▸ WHAT YOU WILL DO:
(1) Extract the passage of the Charles Marville text starting with "Charles Marville: Photographer" and going on through "Carnavalet / Roger-Viollet.", copying it word for word.
(2) Extend the text on photographer Charles Marville by writing what comes after its final sentence.

▸ DOCUMENT SECTION:
Charles Marville: Photographer of Paris


IMAGE ABOVE: Charles Marville, Haut de la rue Champlain (vue prise à droit) (Top of the rue Champlain) (View to the Right) (twentieth arrondissement), 1877–78, albumen print from collodion negative. Musée Carnavalet, Paris. Image © Charles Marville / Musée Carnavalet / Roger-Viollet.


Charles Marville, Charles Delahaye, c. 1857, lightly albumenized salted paper print from paper negative, National Gallery of Art, Washington, Diana and Mallory Walker Fund.
Charles Marville, Charles Delahaye, c. 1857, lightly albumenized salted paper print from paper negative, National Gallery of Art, Washington, Diana and Mallory Walker Fund.

Beginning in 1852 and continuing for more than two decades, the French emperor Napoleon III, along with his apparatchik—Baron Haussmann, the Prefect of the Seine—embarked on a massive public works program to regularize and sanitize the medieval agglomeration that was Paris. The best-known aspect of this program was the circulatory network of new, straight boulevards that was surgically inserted into the fabric of the old city. Not for nothing was Haussmann dubbed the “Attila of the straight line” by a contemporary critic.  Commissioned in 1862 as the official photographer of Paris, Charles Marville—the subject of a traveling retrospective making its final stop at the Museum of Fine Arts, Houston—had a front-row seat to Napoleon III’s profound transformation of the city.

Although Marville’s first major photography project for Napoleon III was to document the recently-created Bois de Boulogne, a public park created on the site of a former royal hunting ground just outside the city limits in 1858, the portfolios recording the changing city comprise the meat of this exhibition.  The first of these, “Old Paris,” contained 425 photographs documenting the physical appearance of the oldest sections of the city that were about to be destroyed. Because of the long exposure times necessary for the primitive film he was using, Marville often photographed in the early morning before the streets were occupied. The intimate and shadowy, yet deserted spaces, along with the somewhat dark exposures, lend an air of poignant melancholy to many of these images. And while Haussmann complained of the filth and disarray in these districts, they seem strangely orderly and neat in the photos selected for the show. Whether Marville, whose personality remains enigmatic due to a lack of biographical information, intended any sort of critique of loss is unknown. However, one of the most incisive images shows Marville and his assistants in 1867 posing in front of the aristocratic stone townhouse that was their studio. It was demolished later the same year to make way for a new street.

▸ DATA EXCERPT:
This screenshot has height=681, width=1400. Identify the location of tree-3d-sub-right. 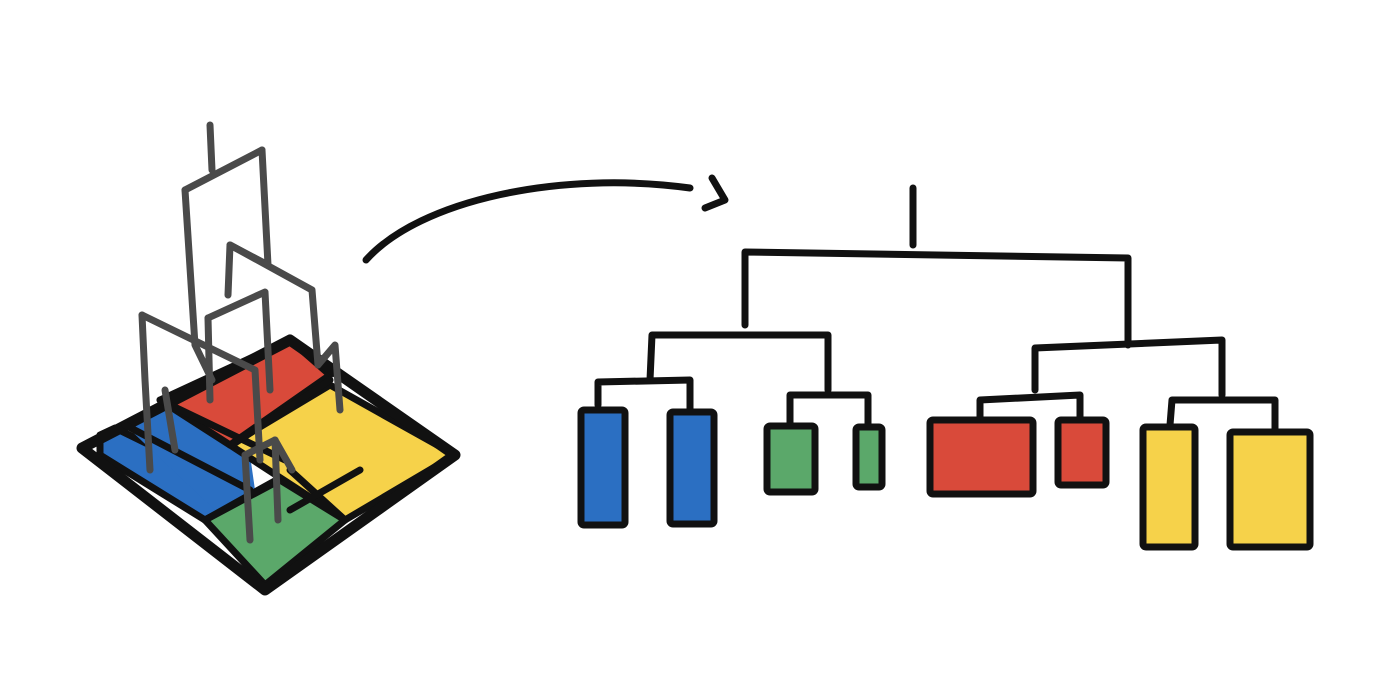
(274, 305).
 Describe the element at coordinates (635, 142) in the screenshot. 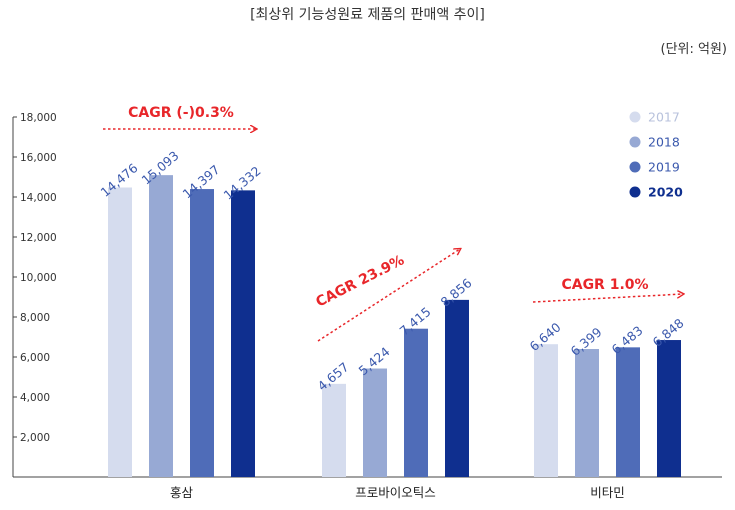

I see `legend-marker-2018` at that location.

▸ RESPONSES IN ORDER:
(1)
Charles Marville: Photographer of Paris


IMAGE ABOVE: Charles Marville, Haut de la rue Champlain (vue prise à droit) (Top of the rue Champlain) (View to the Right) (twentieth arrondissement), 1877–78, albumen print from collodion negative. Musée Carnavalet, Paris. Image © Charles Marville / Musée Carnavalet / Roger-Viollet.

(2)
Other portfolios that Marville completed during these years depicted the actual demolition of the urban fabric. Here we see buildings missing walls and men and work horses standing next to piles of rubble that eerily anticipate not only the destruction of so many European cities by firebombing during World War II, but also the “slum” clearance schemes that wrought havoc on so many American cities during the postwar years. A separate portfolio documents the creation of the Paris Opera and its connecting Avenue de l’Opéra that allows the dramatic views of the building that we so appreciate today. According to the wall texts, this was the “most spectacular building project undertaken by Baron Haussmann,” which seems to mean that it involved the most property confiscation and demolition. Despite being interrupted by a revolution and a war, the Opera and its avenue were finally completed shortly before Paris hosted the Exposition Universelle in 1878.

Charles Marville, Percement de l’avenue de l’Opéra (Construction of the avenue de l’Opéra), December 1876, albumen print from collodion negative, Musée Carnavalet, Paris. Image © Charles Marville / Musée Carnavalet / Roger-Viollet.
Charles Marville, Percement de l’avenue de l’Opéra (Construction of the avenue de l’Opéra), December 1876, albumen print from collodion negative, Musée Carnavalet, Paris. Image © Charles Marville / Musée Carnavalet / Roger-Viollet.

When Napoleon III annexed eleven communes surrounding Paris in 1860, essentially doubling the city’s size, Marville photographed its new peripheral districts. It was in these spaces that many of the working class people who had been displaced by the ongoing reconfiguration of the historic city core had resettled. These images depict not idyllic, leafy suburbs but a mostly a desolate setting of shanties and dirt with views of domes and spires of various Parisian monuments on the horizon. Finally, as construction progressed, Marville was commissioned to photograph many of the newly installed public amenities along the boulevards, including street lights, kiosks, Morris columns, and pissoirs.

Today, Paris is the “city of light” and a true delight for tourists thanks to the efforts of Haussmann and Napoleon III, but at what cost? These haunting images recorded by Charles Marville give pause and make one wonder if there could not have been some way to incorporate these ancient districts more sensitively into a city that was still modern, clean, and well-lit.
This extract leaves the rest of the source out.